PROVIDED TEXT ▸
====

More About Metrics

In our discussion of clustering, we primarily used the standard Euclidean distance between vectors in a vector space:

Euclidean distance is also known as the L₂ norm. There are several other metrics that are commonly used in applications:

• One variation of Euclidean distance is the L₁ norm, also known as Manhattan distance (because it counts the number of “blocks” between two points on a grid):

  $$d(x,y)=\sum _i|(x_i-y_i)|$$

• Another is the L_∞ norm, defined as the following:

  $$d(x,y)=\underset{i}{\max }|(x_i-y_i)|$$

• For vectors of binary values or bits, you can use Hamming distance, which is the number of bits in common between x and y. This can be computed as:

  $$d(x,y)=H(\neg (x\oplus y\left)\right)$$

  where H(v) is the Hamming weight; that is, the number of “1” bits in v. If the points you compare are of different bit length, the shorter one will need to be prepended with zeros.

====

TO DO ▸
a) In the records, copy out the lines starting at the one containing "The width and height of the screenshot is (1564, 870)." and ending at the one containing "chart-legend: Andamento PIL Mercato Digitale is", both included.
b) Extend the passage on distance metrics, picking up after its last sentence.
The passage on distance metrics has no connection to the records.

====

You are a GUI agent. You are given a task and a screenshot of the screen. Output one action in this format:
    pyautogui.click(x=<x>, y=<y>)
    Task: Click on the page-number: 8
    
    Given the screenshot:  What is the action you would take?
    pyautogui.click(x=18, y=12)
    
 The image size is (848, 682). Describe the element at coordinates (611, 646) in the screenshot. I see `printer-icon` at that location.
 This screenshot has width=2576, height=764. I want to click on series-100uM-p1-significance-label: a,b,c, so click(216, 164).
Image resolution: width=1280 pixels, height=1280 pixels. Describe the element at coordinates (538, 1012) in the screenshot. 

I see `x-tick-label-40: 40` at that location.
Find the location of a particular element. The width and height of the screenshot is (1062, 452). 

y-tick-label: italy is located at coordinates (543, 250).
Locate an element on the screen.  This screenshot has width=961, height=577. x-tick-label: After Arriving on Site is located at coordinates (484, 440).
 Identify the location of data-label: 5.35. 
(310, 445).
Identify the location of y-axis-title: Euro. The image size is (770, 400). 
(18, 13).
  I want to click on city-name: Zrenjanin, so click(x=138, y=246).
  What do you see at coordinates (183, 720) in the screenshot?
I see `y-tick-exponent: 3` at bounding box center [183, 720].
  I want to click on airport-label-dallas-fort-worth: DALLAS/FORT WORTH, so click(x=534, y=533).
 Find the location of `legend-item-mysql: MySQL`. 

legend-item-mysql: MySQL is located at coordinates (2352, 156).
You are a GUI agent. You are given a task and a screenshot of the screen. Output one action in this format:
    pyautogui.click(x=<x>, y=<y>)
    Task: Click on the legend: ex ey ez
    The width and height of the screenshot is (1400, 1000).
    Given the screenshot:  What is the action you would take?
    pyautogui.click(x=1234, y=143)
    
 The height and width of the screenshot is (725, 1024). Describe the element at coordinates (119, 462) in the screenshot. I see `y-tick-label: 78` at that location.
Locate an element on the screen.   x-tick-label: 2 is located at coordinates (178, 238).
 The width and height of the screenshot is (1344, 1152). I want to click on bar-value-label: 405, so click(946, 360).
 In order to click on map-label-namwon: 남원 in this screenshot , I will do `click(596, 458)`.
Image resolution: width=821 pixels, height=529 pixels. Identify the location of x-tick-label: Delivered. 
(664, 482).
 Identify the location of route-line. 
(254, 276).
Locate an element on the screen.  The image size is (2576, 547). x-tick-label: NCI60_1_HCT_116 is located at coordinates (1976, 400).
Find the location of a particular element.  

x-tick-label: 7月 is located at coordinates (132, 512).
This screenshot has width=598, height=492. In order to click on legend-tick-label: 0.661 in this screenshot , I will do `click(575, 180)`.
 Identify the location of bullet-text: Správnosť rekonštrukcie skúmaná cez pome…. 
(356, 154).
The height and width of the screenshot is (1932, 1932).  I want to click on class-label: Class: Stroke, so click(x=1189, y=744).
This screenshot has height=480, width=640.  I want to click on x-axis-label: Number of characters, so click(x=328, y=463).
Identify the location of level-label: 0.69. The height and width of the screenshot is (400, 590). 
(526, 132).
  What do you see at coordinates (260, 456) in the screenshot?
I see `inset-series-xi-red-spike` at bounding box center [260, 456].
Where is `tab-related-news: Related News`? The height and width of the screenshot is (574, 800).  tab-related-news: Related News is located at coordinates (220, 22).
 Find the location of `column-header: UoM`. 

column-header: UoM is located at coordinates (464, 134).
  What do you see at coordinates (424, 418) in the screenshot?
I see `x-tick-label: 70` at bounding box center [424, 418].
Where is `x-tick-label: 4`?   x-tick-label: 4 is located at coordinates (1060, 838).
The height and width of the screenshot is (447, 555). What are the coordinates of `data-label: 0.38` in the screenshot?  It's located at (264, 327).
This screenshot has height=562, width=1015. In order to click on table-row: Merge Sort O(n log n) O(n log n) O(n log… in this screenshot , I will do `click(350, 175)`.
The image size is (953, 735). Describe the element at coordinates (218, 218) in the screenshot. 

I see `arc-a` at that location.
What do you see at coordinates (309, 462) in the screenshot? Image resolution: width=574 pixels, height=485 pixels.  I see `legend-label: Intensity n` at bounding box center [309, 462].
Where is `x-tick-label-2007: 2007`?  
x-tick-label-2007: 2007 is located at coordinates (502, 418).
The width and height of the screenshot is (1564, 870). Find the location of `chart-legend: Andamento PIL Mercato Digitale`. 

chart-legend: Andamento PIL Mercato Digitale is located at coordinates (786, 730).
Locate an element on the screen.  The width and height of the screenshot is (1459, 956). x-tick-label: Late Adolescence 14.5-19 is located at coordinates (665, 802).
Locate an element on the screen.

====

YOUR RESPONSES ▸
a)
The width and height of the screenshot is (1564, 870). Find the location of `chart-legend: Andamento PIL Mercato Digitale`. 

chart-legend: Andamento PIL Mercato Digitale is located at coordinates (786, 730).

b)
• For lists, you can use the Jaccard similarity:

  $$d(x,y)=\frac{|x\cap y|}{|x\cup y|}$$

  The Jaccard similarity computes the number of elements in common between x and y, normalized by the total number of elements in the intersection. One useful property of Jaccard similarity is that you can use it to compare lists of different lengths.

The L₁ and L₂ metrics in vector spaces suffer from what is known as the “curse of dimensionality.” This phrase refers to the principle that as the number of dimensions increases, all points seem to be roughly equally distant from one another. Thus, if you are trying to cluster items in high-dimensional space, you should either reduce the number of dimensions or use a different metric, such as the L_∞ norm. For a more formal treatment, see section 2.5 of The Elements of Statistical Learning, 2nd ed., by Trevor Hastie, Robert Tibshirani, and Jerome Friedman (Springer).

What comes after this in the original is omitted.